It seems that latency values are the best kept secret - I was able to find only article in internet and author didn't provided any code to decipher those tables. So
Disclaimer
All of the following are the shaky conclusions of my dark mind, almost certainly false and having no connection to reality
How they are look like
Descriptions of latency tables are located in files *_2.txt and look like
TABLE_OUTPUT(UGPR) : UDP_subset`{URd @URdRange,URd2 @URd2Range}
R2UR_S2UR`{URd @URdRange,URd2 @URd2Range}
OP_R2UR_COUPLED`{URd @URdRange,URd2 @URd2Range}
ULDC_VOTEU_UMOV_ULEPC`{URd @URdRange,URd2 @URd2Range}=
{
UDP_subset`{URd @URdRange,URd2 @URd2Range} : 1 4 7 7
R2UR_S2UR`{URd @URdRange,URd2 @URd2Range} : 1 1 1 1
OP_R2UR_COUPLED`{URd @URdRange,URd2 @URd2Range} : 4 4 1 10
ULDC_VOTEU_UMOV_ULEPC`{URd @URdRange,URd2 @URd2Range} : 1 4 1 1
};
Presumably you can get previous instruction as column, current as row and get ticks count from this table. However there are several tables for each resource - TRUE, ANTI & OUTPUT. I have no ideas how to select them
Instructions are grouped in so called operation sets - like set
R2UR_S2UR={REDUX,REDUXudp_pipe,S2UR,S2URudp_pipe}
contains 4 instructions.
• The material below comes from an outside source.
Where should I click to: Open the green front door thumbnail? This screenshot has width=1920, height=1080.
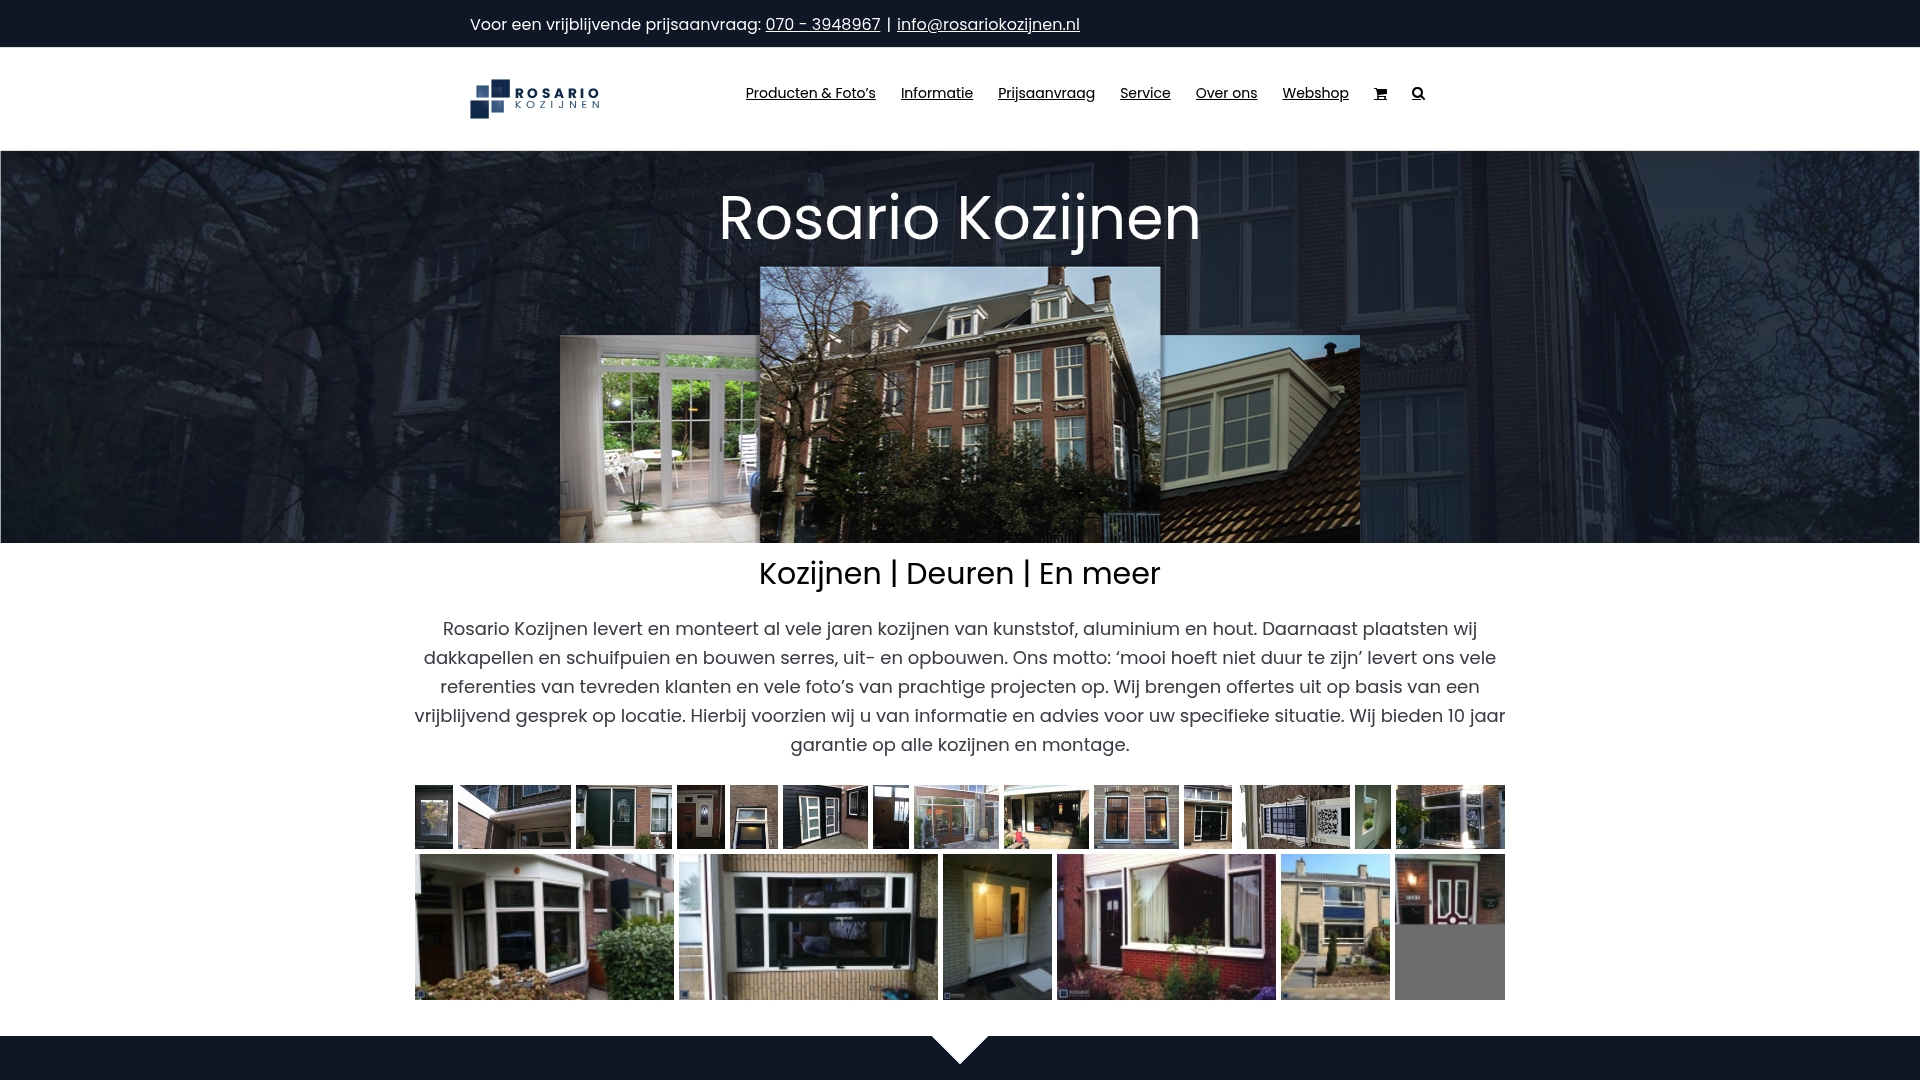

In reality it contains 2 - redux & s2r bcs xxx_pipe just refer to them againCondition in curly braces are described in Connector Conditions section - like registers sets and optionally some function (with prefix @) which must evaluating to true to connect some instruction for this table
Also for old SM there may be condition for whole table - like
FMAI_OPS[CC_NON_CONST]`{inputCC,dummyCC,TestCC}
in more new SM they were moved to Connector Sets descriptors:
CONNECTOR SETS
GMMA_SB = OP_WARPGROUP[MODE_ARV]`{GMMA_GPR};
Here both CC_NON_CONST & MODE_ARV are names for connector conditions functions
Operation Sets
Simplest part and even can be described in BNF like
op_set: op_name '=' op_expr ';'
op_expr: op_name | op_expr '+' op_expr | op_expr '-' op_expr | '(' op_expr ')' | inst_list
inst_list: '{' comma separated list of instruction names '}'
As usually there are lots of missing instructions - for example for sm90 missed descriptions for ICMP, BFE, BFI, ISET, FCMP, GETFPFLAGS, SETFPFLAGS, CSET, PSET, VMAD, VADD, VMNMX, VSET, VSHL, VSHR, VSETP, XMAD, IMADSP, F2F64, F2I64, FRND64 etc - although MD file still have some mentions about them, like enum XMADcop & mask NencBFE
I think they were removed from MD files deliberately - at least it's very hard to believe that this is just sloppiness from company which was not too lazy to encrypt 41515 names of MLIR opcodes
Connector Conditions
typically looks like
Rd2Range = (((((MD_PRED(IDEST2_SIZE)) >= (1)) ? (MD_PRED(IDEST2_SIZE)) : (1)) - 1) >> 5) + 1;
MODE_ARV = ((mode == 0) _OR_ 0);
As you can see they can refer to instructions predicates (via keyword MD_PRED) or to fields like mode or even to early defined conditions
This is hardest part to parse - bcs we can have totally imaginary things right from unicorns land like
CONNECTOR CONDITION
REORDER = ANNOTATED( "dilbertCheck" )
|| ANNOTATED( "zlfCounter" )
|| ANNOTATED( "firstResort_IFB" "_" "dilbertCheck" )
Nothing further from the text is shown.